American Marketer

Research

36pc affluent consumers discover luxury by chance: American Express, Harrison Group

April 25, 2013

 

DANA POINT, CA – Two out of three affluent consumers are open to discovering new luxury products and experiences this year, according a new survey from American Express Publishing and Harrison Group presented at the American Express Publishing Luxury Summit 2013.

“The Survey of Affluence and Wealth in America: 2013” deemed the “Worth Dominant” consumer – someone who focuses on quality, craftsmanship and service to rationalize price – as the most valuable prospect for luxury marketers. The report uncovered the behavior of the top 10 percent of U.S. households coming out of the country's economic recession.

“The result was a radical transformation in the way that consumers made decisions specifically about luxury,” said Jim Taylor, vice chairman of the Harrison Group, New York.

The eighth annual Survey of Affluence and Wealth in America included participants with at least $100,000 in discretionary household income, meant to represent the top 10 percent of U.S. consumers.

The survey conducted during the first quarter of 2013 grouped respondents into three categories: Upper Middle Class consumers with discretionary incomes of $100,000-$149,999, Core Affluent consumers with discretionary incomes of $150,000-$449,999 and One Percenters with household incomes of $450,000 or more.

Worthy of luxury

The report forecasts healthy growth for the luxury industry during the remainder of 2013.

Categories expected to thrive include travel, automotive, home entertainment and electronics and jewelry and watches. Also, second home sales are expected to rise among the One Percenters.

Respondents across the board are looking forward to spending more money this year than last year, including 37 percent of the One Percenters.

In particular, affluent consumers are looking forward to buying luxury goods and services more than they did last year, including 31 percent of the One Percenters.

This year’s survey paid special attention to the 19 percent of responds that are categorized as Worth Dominant, a term that was introduced to the report in 2012. These luxury shoppers value, understand and celebrate luxury.

The Worth Dominant group increased since last year. Now 28 percent of the One Percenters, 17 percent of the Core Affluent and 14 percent of the Upper Middle Class are Worth Dominant.

Deal Dominant consumers, made up of those who focus on price over quality, decreased across the three groups as well.

Worth Dominant consumers are less open to brand messaging that overly promotes products and services as luxury.

Sixty-three percent of these respondents believe that most new products that are described as luxury are not what they consider to be luxury.

Instead, Worth Dominant consumers will respond more positively to messaging that appeals to their personal interests, self-awareness and lifestyle.

On the prowl

Two in three respondents of the Survey of Affluence and Wealth in America as well as 88 percent of Worth Dominant consumers are open to discovering new luxury products and experiences.

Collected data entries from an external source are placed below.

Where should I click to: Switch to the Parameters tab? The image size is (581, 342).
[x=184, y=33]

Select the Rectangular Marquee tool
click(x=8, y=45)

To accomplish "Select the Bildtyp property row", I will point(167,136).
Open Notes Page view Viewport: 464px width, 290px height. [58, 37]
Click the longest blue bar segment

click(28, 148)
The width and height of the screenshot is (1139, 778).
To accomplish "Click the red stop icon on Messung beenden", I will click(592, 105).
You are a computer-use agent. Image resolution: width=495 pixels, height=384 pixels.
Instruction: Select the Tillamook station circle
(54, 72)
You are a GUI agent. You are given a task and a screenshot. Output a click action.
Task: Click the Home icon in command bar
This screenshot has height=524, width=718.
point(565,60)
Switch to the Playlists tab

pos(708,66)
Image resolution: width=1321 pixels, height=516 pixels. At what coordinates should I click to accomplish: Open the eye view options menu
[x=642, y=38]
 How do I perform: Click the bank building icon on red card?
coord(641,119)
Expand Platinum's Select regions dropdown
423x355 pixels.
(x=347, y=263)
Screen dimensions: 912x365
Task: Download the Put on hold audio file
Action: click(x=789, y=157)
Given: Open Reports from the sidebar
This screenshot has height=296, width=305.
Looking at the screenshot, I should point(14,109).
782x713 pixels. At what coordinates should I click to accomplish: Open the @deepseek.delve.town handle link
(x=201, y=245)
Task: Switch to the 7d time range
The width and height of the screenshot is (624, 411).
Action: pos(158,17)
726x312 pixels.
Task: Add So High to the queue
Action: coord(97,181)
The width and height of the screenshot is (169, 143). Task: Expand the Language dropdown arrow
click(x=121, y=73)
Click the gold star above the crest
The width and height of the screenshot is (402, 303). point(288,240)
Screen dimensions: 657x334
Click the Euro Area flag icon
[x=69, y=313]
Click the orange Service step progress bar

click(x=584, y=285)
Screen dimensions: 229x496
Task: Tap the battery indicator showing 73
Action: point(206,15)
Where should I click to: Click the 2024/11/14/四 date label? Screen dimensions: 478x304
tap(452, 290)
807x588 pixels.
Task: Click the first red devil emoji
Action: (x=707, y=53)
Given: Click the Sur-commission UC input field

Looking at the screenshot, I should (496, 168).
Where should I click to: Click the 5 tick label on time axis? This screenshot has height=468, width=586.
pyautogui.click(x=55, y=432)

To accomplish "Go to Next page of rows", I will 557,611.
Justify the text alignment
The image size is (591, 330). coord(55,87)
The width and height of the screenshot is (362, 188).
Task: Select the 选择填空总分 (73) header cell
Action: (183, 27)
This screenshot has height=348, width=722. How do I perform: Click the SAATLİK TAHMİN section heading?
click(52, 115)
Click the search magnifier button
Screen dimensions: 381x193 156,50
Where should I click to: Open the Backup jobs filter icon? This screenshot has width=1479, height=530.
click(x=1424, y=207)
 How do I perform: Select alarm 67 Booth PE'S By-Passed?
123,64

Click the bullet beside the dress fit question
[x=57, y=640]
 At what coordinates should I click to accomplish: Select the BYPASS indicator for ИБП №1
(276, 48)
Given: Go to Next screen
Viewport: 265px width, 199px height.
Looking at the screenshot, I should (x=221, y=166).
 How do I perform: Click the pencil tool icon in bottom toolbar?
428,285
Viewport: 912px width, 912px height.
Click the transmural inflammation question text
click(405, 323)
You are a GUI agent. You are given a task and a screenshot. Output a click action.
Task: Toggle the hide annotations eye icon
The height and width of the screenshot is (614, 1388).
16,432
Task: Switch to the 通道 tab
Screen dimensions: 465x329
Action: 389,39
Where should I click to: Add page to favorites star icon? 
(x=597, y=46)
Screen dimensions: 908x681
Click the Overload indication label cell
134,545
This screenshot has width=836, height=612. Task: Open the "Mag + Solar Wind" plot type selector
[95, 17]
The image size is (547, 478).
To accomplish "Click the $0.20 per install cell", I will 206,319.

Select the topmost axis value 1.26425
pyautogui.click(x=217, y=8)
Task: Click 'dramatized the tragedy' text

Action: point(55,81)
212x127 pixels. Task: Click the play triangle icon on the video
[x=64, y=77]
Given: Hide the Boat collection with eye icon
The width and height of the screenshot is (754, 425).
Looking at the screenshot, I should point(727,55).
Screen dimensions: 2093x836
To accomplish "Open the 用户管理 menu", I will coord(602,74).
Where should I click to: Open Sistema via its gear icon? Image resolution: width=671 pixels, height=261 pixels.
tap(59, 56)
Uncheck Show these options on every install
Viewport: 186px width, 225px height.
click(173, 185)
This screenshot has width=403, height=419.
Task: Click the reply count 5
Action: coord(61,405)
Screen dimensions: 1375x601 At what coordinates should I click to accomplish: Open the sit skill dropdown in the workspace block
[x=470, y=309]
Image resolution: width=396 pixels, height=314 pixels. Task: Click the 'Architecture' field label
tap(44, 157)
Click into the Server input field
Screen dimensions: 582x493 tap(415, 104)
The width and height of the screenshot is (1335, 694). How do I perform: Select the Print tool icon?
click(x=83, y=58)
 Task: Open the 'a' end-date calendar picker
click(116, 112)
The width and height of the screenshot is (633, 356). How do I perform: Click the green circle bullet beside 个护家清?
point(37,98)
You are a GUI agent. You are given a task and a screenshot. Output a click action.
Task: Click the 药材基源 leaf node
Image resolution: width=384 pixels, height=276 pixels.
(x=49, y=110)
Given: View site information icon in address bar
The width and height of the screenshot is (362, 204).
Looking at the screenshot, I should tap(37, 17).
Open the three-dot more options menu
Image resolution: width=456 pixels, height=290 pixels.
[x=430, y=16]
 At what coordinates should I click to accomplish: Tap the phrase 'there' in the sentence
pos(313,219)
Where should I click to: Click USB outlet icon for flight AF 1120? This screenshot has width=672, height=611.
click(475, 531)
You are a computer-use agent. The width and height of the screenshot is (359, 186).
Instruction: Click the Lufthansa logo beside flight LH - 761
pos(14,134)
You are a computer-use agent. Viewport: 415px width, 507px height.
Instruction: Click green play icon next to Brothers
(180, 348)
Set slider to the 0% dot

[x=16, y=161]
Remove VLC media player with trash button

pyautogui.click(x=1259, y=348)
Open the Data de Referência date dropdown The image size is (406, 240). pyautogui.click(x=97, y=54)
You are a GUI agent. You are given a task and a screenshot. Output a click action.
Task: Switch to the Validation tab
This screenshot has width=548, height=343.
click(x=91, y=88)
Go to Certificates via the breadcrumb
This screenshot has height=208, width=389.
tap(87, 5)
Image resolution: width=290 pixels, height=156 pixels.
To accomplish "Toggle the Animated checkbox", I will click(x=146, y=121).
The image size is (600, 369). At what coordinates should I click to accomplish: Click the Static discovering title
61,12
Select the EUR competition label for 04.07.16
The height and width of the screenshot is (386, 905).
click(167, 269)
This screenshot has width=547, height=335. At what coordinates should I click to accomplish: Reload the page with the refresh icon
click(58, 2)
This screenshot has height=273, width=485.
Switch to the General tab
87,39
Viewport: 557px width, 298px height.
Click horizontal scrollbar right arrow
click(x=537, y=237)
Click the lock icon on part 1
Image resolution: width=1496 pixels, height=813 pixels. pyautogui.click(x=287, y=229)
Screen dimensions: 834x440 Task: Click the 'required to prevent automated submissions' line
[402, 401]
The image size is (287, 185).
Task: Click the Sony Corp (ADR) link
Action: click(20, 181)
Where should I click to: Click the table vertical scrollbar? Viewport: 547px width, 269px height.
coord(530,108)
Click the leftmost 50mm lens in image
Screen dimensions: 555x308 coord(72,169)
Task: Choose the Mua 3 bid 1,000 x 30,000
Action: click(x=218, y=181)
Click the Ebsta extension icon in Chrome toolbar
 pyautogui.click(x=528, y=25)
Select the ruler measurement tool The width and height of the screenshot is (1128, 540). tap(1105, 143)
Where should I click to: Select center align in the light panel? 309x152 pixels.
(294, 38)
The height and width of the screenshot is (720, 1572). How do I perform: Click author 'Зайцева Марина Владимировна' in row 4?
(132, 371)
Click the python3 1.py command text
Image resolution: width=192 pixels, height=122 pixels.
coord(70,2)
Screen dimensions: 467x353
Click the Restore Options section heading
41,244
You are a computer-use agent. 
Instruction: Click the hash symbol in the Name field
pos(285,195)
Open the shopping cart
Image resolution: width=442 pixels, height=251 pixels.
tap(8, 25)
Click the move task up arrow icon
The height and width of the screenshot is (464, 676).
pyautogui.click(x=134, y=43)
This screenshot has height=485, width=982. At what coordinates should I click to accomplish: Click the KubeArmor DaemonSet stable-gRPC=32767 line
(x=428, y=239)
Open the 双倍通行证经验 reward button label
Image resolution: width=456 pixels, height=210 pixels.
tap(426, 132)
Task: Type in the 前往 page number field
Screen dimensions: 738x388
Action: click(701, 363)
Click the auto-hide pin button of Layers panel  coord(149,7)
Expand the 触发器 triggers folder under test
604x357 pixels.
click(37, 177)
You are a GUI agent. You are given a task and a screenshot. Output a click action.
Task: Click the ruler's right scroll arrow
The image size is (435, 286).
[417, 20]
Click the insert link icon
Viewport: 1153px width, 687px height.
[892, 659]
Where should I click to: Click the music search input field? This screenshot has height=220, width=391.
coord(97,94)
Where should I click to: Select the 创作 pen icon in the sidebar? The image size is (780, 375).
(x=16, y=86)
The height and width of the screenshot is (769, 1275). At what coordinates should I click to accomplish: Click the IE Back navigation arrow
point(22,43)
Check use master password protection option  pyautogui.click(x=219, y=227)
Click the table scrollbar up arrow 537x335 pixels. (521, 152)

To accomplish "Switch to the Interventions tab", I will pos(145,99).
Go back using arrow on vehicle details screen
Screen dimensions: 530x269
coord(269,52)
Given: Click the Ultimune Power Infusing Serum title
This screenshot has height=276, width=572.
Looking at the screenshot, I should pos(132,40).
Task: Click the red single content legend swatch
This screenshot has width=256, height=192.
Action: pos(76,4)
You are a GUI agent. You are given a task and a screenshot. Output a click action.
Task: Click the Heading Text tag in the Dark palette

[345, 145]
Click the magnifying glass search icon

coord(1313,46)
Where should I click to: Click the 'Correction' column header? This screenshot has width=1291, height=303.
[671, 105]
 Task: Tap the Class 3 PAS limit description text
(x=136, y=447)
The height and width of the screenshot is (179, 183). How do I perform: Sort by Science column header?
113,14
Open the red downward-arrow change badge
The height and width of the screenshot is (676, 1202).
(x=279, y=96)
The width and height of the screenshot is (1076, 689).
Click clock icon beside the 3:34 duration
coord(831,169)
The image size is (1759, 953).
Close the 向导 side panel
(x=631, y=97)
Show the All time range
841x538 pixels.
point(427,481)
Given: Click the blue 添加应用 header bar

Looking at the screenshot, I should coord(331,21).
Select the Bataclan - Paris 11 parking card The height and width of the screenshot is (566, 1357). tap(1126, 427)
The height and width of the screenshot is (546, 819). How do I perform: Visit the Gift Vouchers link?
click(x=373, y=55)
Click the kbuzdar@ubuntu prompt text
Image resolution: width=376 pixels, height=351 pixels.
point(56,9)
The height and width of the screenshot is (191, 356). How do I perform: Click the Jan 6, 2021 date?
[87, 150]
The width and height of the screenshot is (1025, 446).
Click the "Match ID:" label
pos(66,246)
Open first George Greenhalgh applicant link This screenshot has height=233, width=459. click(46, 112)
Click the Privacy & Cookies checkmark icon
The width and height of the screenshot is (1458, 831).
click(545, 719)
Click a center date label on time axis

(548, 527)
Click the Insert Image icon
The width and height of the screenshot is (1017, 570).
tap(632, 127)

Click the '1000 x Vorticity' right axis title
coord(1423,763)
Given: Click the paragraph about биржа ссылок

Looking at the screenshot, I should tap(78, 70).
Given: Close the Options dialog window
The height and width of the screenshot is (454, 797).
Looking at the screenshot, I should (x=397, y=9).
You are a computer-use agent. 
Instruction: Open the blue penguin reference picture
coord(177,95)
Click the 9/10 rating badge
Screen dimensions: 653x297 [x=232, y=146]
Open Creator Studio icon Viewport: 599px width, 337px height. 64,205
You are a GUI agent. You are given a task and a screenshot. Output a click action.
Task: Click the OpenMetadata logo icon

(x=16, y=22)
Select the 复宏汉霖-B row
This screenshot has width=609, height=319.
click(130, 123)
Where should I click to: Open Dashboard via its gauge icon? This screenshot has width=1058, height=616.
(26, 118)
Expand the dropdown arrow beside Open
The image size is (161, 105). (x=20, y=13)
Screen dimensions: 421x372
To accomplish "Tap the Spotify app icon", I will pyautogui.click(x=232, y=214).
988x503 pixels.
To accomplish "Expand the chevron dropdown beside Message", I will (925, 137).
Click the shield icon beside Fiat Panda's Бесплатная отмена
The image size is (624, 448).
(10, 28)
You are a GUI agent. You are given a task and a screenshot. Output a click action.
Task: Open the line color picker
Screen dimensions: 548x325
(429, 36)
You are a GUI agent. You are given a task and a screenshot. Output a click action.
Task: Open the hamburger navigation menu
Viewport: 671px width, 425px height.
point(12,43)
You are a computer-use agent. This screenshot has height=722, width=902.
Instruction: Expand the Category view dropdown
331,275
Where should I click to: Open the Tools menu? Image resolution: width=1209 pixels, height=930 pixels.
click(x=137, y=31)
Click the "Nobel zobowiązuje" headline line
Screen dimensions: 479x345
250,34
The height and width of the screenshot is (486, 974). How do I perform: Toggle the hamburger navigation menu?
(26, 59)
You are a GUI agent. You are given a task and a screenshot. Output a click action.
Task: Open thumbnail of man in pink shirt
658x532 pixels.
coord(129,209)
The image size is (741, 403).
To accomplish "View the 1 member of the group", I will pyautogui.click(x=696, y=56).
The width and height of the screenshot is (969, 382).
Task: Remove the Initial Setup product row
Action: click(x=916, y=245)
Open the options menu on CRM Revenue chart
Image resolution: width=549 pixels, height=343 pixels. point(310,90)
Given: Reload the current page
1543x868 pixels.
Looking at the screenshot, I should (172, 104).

One in three of survey respondents discover luxury by chance and one in five set a group of brands from which they seek new luxury products.

Furthermore, 31 percent of Worth Dominant consumers versus 12 percent of all respondents seek out and look for new luxury products beyond a set group of brands.

All respondents are most likely to discover luxury via up-close yet impersonal channels such as in-store shopping or browsing, online shopping or browsing, looking at mail that they signed up for and seeing luxury while shopping, travelling or being with friends.

Across paid content, 42 percent of Worth Dominant consumers discover luxury through advertising in print magazines, 30 percent through advertising in print newspapers and 30 percent through television commercials.

Eighty-one percent of these consumers are "more likely to consider a brand when its advertising is tailored to me" and 55 percent of all respondents believe the same.

Also, 71 percent agreed "I love it when I see great advertising for the things that are really worth owning.” Forty-nine percent of all respondents agreed to this statement as well.

Now, affluent consumers are loyal to a category of brands rather than a few brands in each category.

“There is incredible brand loyalty,” Mr. Taylor said. “What’s going on though is that the original brand loyalty rules were when people owned one car, but now they own four or five cars.

“They will be loyal to Mercedes, but there will be brands that they are also loyal to.”